Born out of frustration with the lack of services available for the care and treatment of family loved ones afflicted with mental illness a movement started by caregivers in Wisconsin in 1979 that rapidly evolved into a national NAMI organization that would grow throughout the nation.

An astute Charleston WV couple, Quentin and Frankie Capocefalo, quickly captured the momentum of this effort and brought it to the attention of other families struggling with similar concerns including Jess and Judy Krall from Wheeling.  The Kralls learned from a psychologist from Northwood Health Systems that Dot and Jerry McCloskey were also concerned about the deficits in the mental health system and were asked to join the NAMI movement.

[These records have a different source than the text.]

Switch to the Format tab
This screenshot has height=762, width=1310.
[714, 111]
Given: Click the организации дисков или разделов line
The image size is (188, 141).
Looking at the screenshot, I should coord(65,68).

The Kralls and McCloskeys worked together to start the “Wheeling Alliance for the Mentally Ill” now known as NAMI Greater Wheeling.  The Capocefalos recruited other families from around the state and subsequently seven affiliates worked together to establish the West Virginia Alliance for the Mentally ill.

The Wheeling affiliate grew in membership and stature offering monthly meetings of support, education and advocacy for individuals and families coping with mental illness. Eventually NAMI Signature Programs were presented in addition to annual Christmas parties and summer picnics for area mental health consumers.  As more consumers began attending our monthly meetings it became apparent that a meeting place of their own was necessary to meet specific concerns and needs.

As fate would prevail, Dot McCloskey had been volunteering at Catholic Neighborhood Center where she befriended the director, Sister Constance Dodd.  Dot often mentioned the struggles mental health consumers endured and shared that NAMI Greater Wheeling was looking for a safe meeting room for consumers to congregate.  Shortly thereafter, Sister Constance informed Dot that the house next door was purchased by Catholic Neighborhood Center for NAMI Greater Wheeling to use as a meeting place.

NAMI Greater Wheeling officially became a 501(c)-3 nonprofit organization in 2005 and Amy Gamble joined on as the Executive Director in 2015.  NAMI Greater Wheeling has been made possible by the unselfish dedication and tireless effort put forth by its members, directors, volunteers and consumers.